L’efficacité du tamoxifène en prévention du cancer du sein apparaît établie [64]. Néanmoins d’autres questions se posent :
– Combien de temps la protection observée persistera-t-elle ?
– La posologie et la durée de prescription ont-elles un impact significatif ?
– Quels sont les risques induits par une telle intervention ?
– Existe-t-il une ou des sous-populations ayant des bénéfices ou des risques différents de la valeur moyenne observée (plus ou moins importants) ?
Dans le cas des femmes BRCA+, il est, sur la base d’arguments théoriques cohérents, souhaitable de distinguer les cas BRCA1 (majoritairement ER-), BRCA2 et les formes héréditaires BRCA1– BRCA2–. Cependant, une étude rétrospective de Foulkes [65] retrouve une efficacité du tamoxifène chez des femmes ayant une MCD de BRCA1. Si le débat est ouvert pour les femmes ayant une MCD de BRCA1, en revanche l’efficacité en cas de MCD de BRCA2 ou de risque héréditaire de cancer du sein non lié à BRCA1 et 2 est très probable.
Contrairement au tamoxifène pour lequel des données existent avec un recul très important, les effets des autres molécules sont sur ce point moins bien documentés.
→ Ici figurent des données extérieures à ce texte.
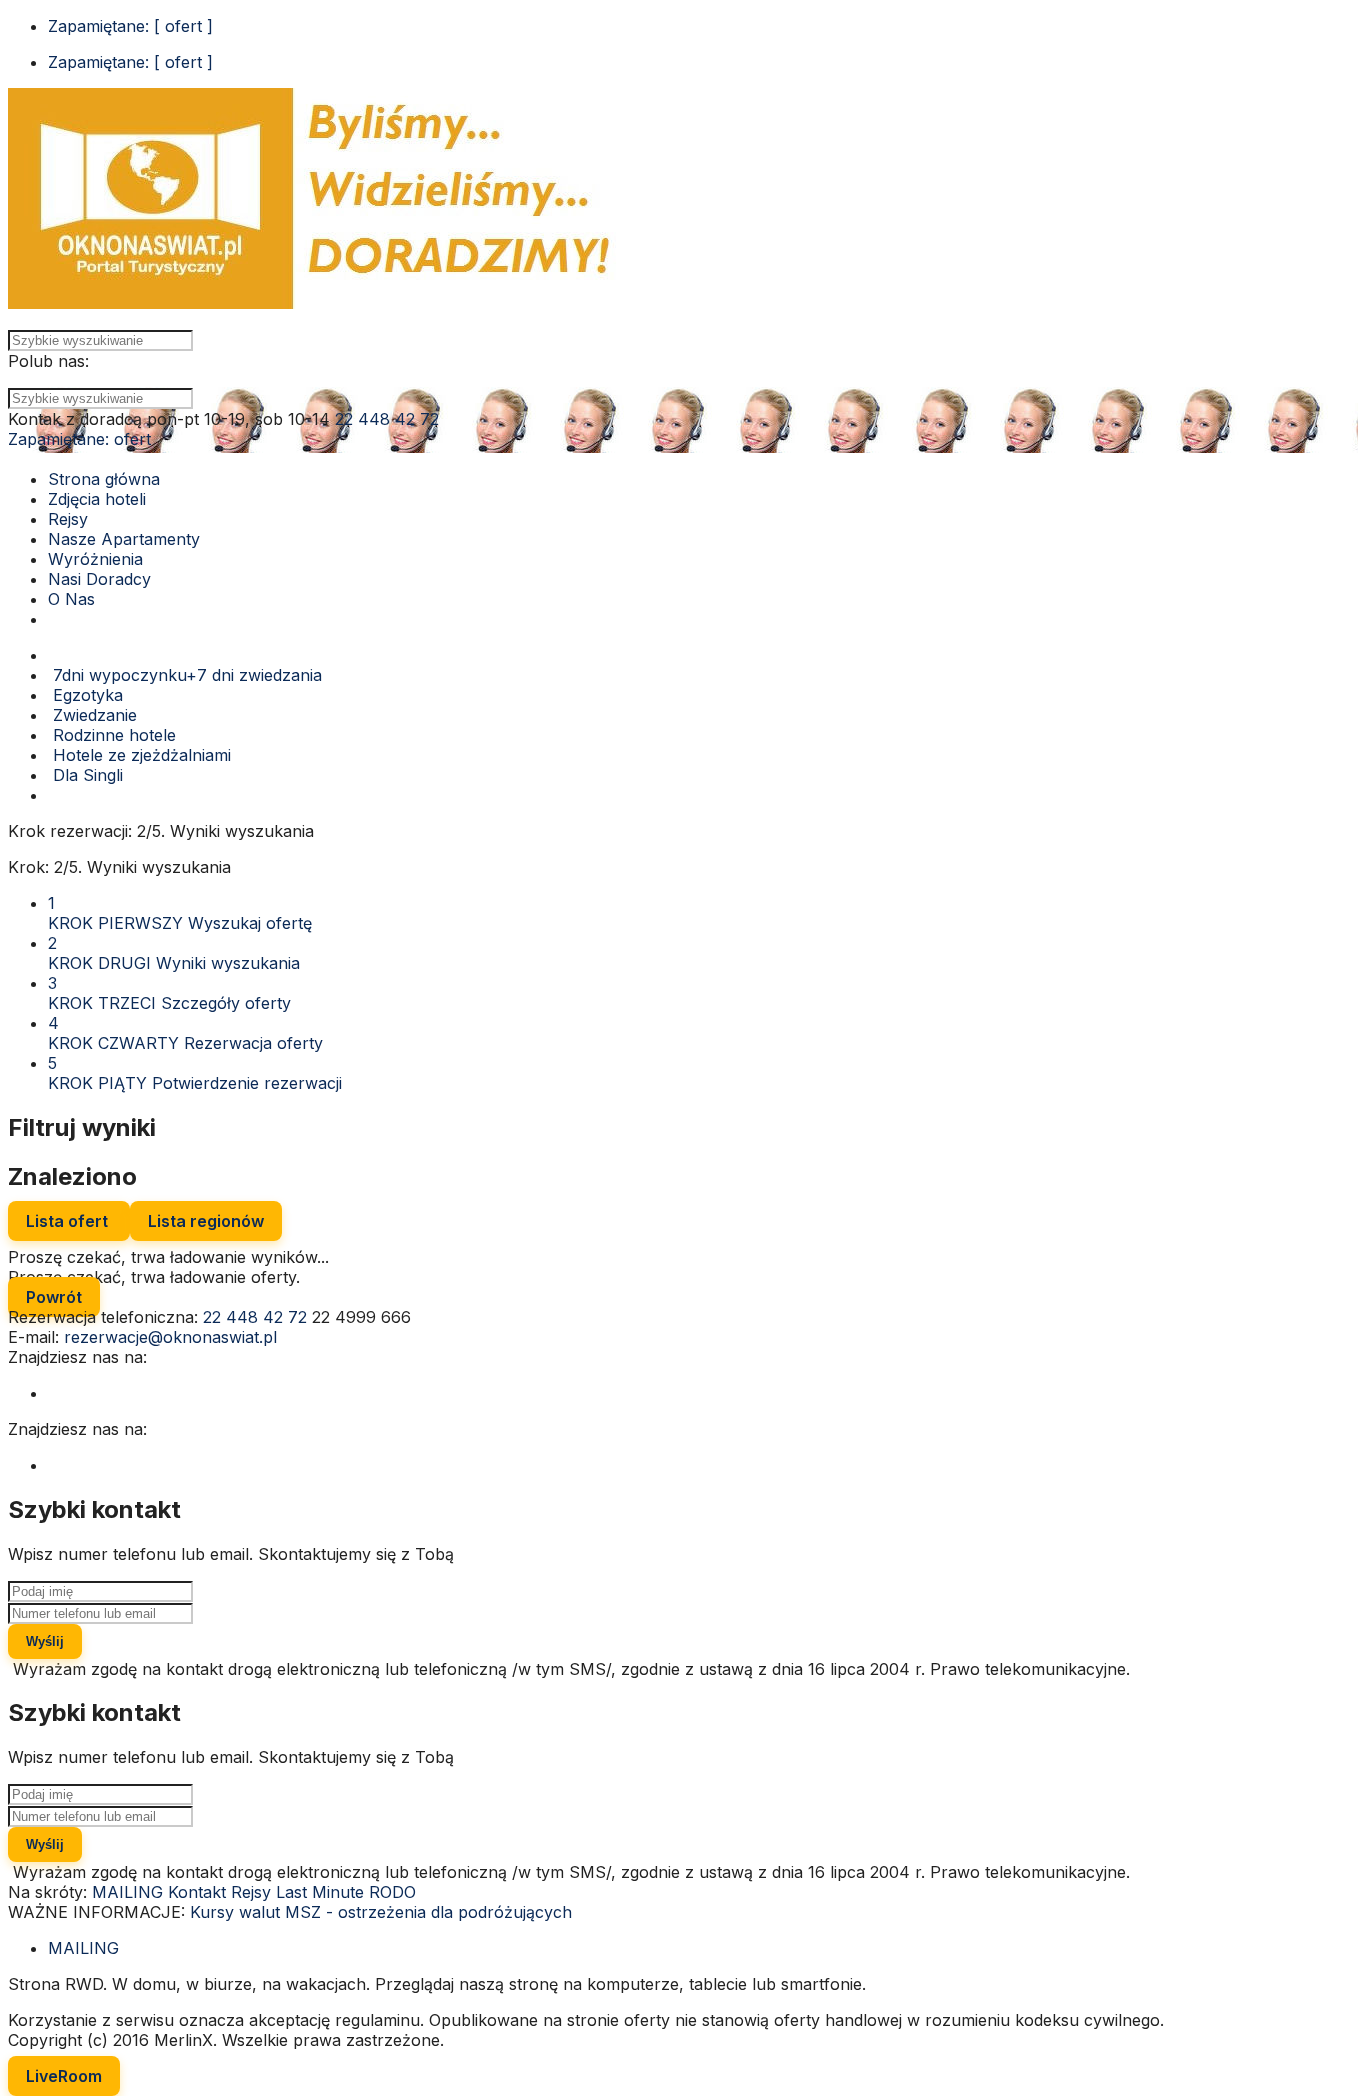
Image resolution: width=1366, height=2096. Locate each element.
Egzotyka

Le raloxifène possède, semble-t-il, un profil proche du tamoxifène. Les inhibiteurs de l’aromatase pourraient également dans l’avenir être une option efficace. Les rétinoïdes seuls ou en association avec du tamoxifène à faible dose sont également en cours d’étude [66]. Aucune donnée pertinente n’est disponible pour la tibolone.
Une intervention sur les femmes en post-ménopause, BRCA2+ et sur les formes BRCA1– BRCA2– apparaît très souhaitable. Il ne peut s’agir, dans la situation actuelle, que de protocoles de recherche. Pour les femmes ayant une MCD de BRCA1 et pour les femmes en pré-ménopause, les arbitrages sont sans doute plus complexes.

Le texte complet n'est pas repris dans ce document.